La carretera
rodeaba la montaña, penetrándola en algunos puntos y sosteniéndose de vigas de
cemento y hierro que salían por un costado, era un gran laso que parecía estrangular
a la enorme roca. El auto era sólo una luz que recorría las cerradas curvas y los
estrechos túneles como una luciérnaga agonizante en busca del agua. Lorena y
Arturo conversaban animadamente sobre la mudanza, estaban muy emocionados con
empezar de nuevo, otro trabajo con mejor paga. La distancia que tenían que
recorrer para llegar no parecía problema.
El camino se volvió
recto tras un rato, el sol bajaba lentamente tras el horizonte como un gigante
bostezando, el paisaje se tornó dorado en algunos sectores y obscuro en otros,
conectados por un puente ocre que se estrechaba lentamente.

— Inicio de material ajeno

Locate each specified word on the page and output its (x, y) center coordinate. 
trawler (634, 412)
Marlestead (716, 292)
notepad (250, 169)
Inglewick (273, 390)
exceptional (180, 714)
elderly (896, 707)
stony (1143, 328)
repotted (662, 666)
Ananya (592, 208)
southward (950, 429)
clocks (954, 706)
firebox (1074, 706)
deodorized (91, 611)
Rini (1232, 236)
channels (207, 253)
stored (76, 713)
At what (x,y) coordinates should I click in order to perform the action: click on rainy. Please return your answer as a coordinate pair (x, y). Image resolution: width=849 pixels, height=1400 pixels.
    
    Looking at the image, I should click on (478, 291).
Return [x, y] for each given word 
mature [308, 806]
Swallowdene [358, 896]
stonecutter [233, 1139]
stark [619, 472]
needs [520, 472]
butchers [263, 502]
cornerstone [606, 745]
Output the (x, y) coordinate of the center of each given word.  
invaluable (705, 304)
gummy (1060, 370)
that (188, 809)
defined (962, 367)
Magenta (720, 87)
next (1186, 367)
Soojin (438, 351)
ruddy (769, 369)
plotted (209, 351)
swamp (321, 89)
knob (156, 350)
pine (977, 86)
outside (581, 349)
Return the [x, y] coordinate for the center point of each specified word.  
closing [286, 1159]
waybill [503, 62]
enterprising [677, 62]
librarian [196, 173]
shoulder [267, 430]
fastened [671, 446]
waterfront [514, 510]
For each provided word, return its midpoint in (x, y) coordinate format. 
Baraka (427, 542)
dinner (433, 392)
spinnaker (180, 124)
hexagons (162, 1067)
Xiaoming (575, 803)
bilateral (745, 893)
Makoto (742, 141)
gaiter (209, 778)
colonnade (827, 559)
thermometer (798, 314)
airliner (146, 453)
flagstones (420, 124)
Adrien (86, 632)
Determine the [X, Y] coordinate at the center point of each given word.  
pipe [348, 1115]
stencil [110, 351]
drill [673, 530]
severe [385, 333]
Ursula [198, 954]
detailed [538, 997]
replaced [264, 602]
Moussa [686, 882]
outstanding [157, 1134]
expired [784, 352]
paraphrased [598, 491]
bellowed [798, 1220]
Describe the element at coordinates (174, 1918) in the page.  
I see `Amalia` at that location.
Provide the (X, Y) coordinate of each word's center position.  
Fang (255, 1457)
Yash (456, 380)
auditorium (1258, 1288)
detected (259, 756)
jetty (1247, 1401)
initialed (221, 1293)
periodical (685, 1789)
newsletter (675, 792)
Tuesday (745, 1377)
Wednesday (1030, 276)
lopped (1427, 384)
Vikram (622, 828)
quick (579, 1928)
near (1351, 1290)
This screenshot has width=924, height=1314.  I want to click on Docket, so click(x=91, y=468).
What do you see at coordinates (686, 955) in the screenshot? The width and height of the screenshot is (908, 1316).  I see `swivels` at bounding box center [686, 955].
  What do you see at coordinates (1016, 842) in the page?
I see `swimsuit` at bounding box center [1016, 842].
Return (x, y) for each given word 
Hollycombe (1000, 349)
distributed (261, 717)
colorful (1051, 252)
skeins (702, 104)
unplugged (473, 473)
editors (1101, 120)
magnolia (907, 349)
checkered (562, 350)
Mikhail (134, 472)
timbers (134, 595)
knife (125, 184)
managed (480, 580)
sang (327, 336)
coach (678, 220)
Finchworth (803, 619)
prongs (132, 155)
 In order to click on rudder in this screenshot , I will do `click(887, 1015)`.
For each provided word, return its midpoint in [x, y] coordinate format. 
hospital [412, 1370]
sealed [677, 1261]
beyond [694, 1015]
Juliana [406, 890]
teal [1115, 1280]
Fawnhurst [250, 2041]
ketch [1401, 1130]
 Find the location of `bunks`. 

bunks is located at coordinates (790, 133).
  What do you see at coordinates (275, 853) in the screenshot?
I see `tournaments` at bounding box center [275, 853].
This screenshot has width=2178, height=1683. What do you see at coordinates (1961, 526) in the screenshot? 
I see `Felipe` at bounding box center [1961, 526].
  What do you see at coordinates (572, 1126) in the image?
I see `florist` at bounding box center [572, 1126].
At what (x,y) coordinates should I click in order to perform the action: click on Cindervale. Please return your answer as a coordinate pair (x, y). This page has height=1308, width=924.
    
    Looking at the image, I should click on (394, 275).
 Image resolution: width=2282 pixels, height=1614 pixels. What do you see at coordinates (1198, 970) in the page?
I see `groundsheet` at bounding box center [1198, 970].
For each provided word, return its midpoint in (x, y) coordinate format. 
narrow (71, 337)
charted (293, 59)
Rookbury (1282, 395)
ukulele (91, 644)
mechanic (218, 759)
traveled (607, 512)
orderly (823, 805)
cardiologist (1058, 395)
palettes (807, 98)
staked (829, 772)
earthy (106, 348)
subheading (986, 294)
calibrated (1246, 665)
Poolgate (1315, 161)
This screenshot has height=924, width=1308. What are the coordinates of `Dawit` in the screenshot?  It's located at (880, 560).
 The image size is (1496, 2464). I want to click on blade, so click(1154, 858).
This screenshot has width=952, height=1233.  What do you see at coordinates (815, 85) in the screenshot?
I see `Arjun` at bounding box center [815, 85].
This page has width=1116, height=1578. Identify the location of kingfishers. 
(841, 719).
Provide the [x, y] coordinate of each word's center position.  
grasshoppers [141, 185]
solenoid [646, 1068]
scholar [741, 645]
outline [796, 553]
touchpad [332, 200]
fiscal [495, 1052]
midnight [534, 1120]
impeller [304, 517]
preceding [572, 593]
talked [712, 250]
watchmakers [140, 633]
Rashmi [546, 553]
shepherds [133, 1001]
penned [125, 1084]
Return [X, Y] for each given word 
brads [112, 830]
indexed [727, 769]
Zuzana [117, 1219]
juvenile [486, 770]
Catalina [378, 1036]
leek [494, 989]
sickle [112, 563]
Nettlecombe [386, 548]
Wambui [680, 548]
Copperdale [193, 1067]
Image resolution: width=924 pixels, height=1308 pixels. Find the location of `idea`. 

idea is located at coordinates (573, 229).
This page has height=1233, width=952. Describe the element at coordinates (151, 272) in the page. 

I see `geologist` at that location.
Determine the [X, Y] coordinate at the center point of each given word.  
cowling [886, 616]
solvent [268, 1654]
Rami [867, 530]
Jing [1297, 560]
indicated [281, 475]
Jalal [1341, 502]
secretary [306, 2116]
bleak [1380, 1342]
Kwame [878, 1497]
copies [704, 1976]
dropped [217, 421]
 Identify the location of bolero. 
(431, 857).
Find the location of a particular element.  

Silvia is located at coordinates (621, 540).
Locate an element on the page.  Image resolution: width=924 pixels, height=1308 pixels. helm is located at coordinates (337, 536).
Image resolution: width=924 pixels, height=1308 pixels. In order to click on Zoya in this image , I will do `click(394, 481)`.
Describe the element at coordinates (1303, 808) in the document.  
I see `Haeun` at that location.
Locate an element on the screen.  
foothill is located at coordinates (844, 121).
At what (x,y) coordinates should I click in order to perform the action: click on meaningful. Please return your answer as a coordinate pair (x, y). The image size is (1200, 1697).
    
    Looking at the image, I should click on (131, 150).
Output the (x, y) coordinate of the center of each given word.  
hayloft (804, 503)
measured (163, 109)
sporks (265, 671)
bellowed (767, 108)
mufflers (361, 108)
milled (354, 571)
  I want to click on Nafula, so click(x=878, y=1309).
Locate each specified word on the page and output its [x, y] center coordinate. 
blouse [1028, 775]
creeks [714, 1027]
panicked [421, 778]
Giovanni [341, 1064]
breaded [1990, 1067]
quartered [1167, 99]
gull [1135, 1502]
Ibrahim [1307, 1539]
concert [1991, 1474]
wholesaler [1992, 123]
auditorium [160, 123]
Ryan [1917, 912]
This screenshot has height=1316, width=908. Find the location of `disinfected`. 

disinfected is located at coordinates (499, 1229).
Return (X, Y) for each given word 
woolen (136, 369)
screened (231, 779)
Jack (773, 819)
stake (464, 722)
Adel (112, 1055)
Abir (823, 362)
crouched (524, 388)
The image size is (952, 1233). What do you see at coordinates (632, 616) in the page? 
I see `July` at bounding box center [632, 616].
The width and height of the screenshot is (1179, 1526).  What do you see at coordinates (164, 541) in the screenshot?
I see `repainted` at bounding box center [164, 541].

El auto entro en un
peque bosquecillo que hacia de amplificador para todas las pequeñas criaturas
de la noche empezaban a emerger de sus guaridas: las cigarras y las ranas hacían
su opera vespertina, mientras el sonido de insectos zumbantes se agrandaba en
un eco profundo. Arturo interrumpió la conversación de manera sorpresiva:
-¿Pasa algo? –Preguntó
Lorena.
-Me pareció
escuchar un ruido, como una oveja herida o algo así –Dijo Arturo mientras
agudizaba el oído.
Unas figuras
emergieron de entre los arboles: un rebaño de ovejas atravesaba la carretera
lentamente. Lorena suspiró aliviada, pero Arturo contuvo la respiración.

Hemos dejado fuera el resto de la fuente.